I hope you enjoy the video below of Hotel Pullman Paris Montparnasse
First impressions were good as we walked down the steps into the large, bright reception area and were checked in quickly and efficiently. We took the lift to our Classic room on the 21st floor, but oh dear, our room was not quite ready and so we had to head 20 floors down again to reception. The reception staff were apologetic and we were later given a Deluxe room, on the 23rd floor with a view towards Tour Montparnasse. On checking in, we were given vouchers for our breakfast in the Justin restaurant on the first floor, which although a little impersonal meant that there were no delays to be seated at breakfast.
On the ground floor next to reception we found a large, open lounge area, with modern sculptural easy chairs in shades of lichen green, red and tan with a green carpet and a lighting effect that kept changing the colours subtly. Despite the hotel’s size there seemed to be plenty of room for everyone and the 60s style bubble chairs were a great hit with the teenagers and kids.
Our Deluxe room on the 23rd floor was spacious, with modern decor of coffee coloured walls, a tall leather headboard, and curtains in a brown satin fabric with a light excluding lining. From this floor we had a great view from the window over Paris towards Tour Montparnasse. There was a curvy white desk with a flat screen TV with all the information you need about the hotel and other practical information about Paris. The neutral tones were highlighted with a black leather desk chair and a couple of red suede effect modern chairs at a small round table, with a Nespresso machine to one side. The bathroom was brown marble with a square white sink on a wooden vanity surface and powerful shower over the bath, with nice orange flower Roger and Gallet toiletries. The overall effect was elegant in a masculine way.

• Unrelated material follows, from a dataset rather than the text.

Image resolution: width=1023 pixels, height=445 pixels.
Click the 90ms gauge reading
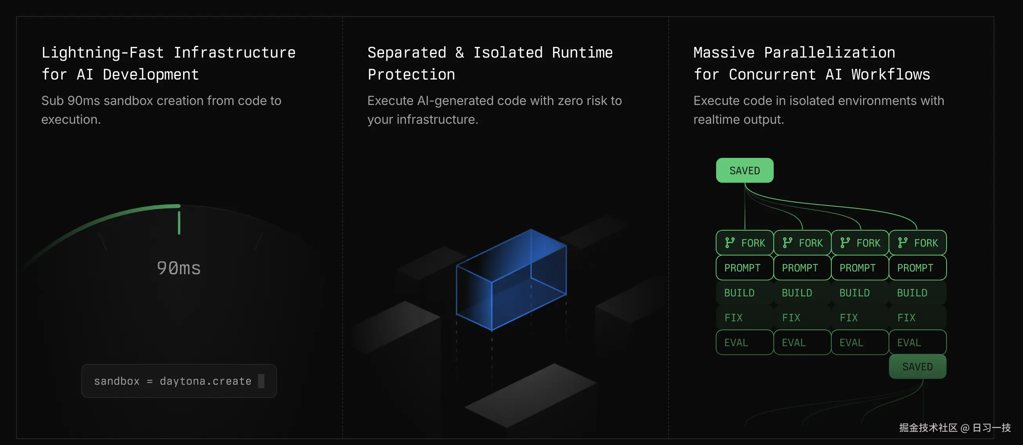point(179,268)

We learned that the hotel had gone through a renovation a couple of years ago and the red and black scheme is the new one which you’ll find in the superior and deluxe rooms. While the classic rooms were also refreshed during the renovation, they do not have the more modern furniture and colour scheme, so if you want the latest design you’ll need to go for a superior or deluxe room. I was also perplexed by the lack of a folder of information about the hotel facilities, menus and room service but on enquiring discovered that the Pullman policy is to reduce the amount of paper in the hotel, so all the information can be accessed through the TV. I suspect that for men who love to fiddle with the remote contol this would be ideal, while for others it could be stressful to have to work out the technology just to check the room service menu.
Who’s staying here?
Although the atmosphere and decor was well suited to the business traveller there were a mixture of guests staying at the weekend, as you’d expect. With 900+ beds, the hotel is one of the few Paris hotels large enough to host conferences in the centre next door, but the main business travellers I spied while we were there were a steady stream of airline crew. There were also plenty of couples and smaller groups, a few with children, as well as a large group of Japanese teenagers visiting Paris on a student holiday, laden down with Galaries Lafayette shopping bags. A benefit for both business and leisure travellers was free wifi in all the rooms which I found to be pretty fast and there was a business centre on the ground cloor, equipped with computers and printers.
What’s for breakfast?
After a sound night’s sleep, we really enjoyed the buffet breakfast, served in the Justin restaurant on the first floor which featured orange and dark wood chairs as well as elegant red and silver Christmas bauble arrangements. Despite the size of the hotel, there was no crush and we were seated quickly and served a cup of coffee. I noticed that the restaurant was large, but only the central portion was in use, a good arrangement to allow for the large number of guests when the hotel is full but making for a cosy atmosphere when there are fewer guests. To one side the restaurant had a sloping glass conservatory roof, which looked out onto a garden which despite us being above ground level was planted with grass and shrubs. I wondered if we could get outside if the weather was fine and the roof garden gave a pleasant aspect for a city hotel that has no other garden areas. The breakfast buffet was excellent with fresh pastries and a good spread of all the usual cold meats and cheeses as well as a hot selection.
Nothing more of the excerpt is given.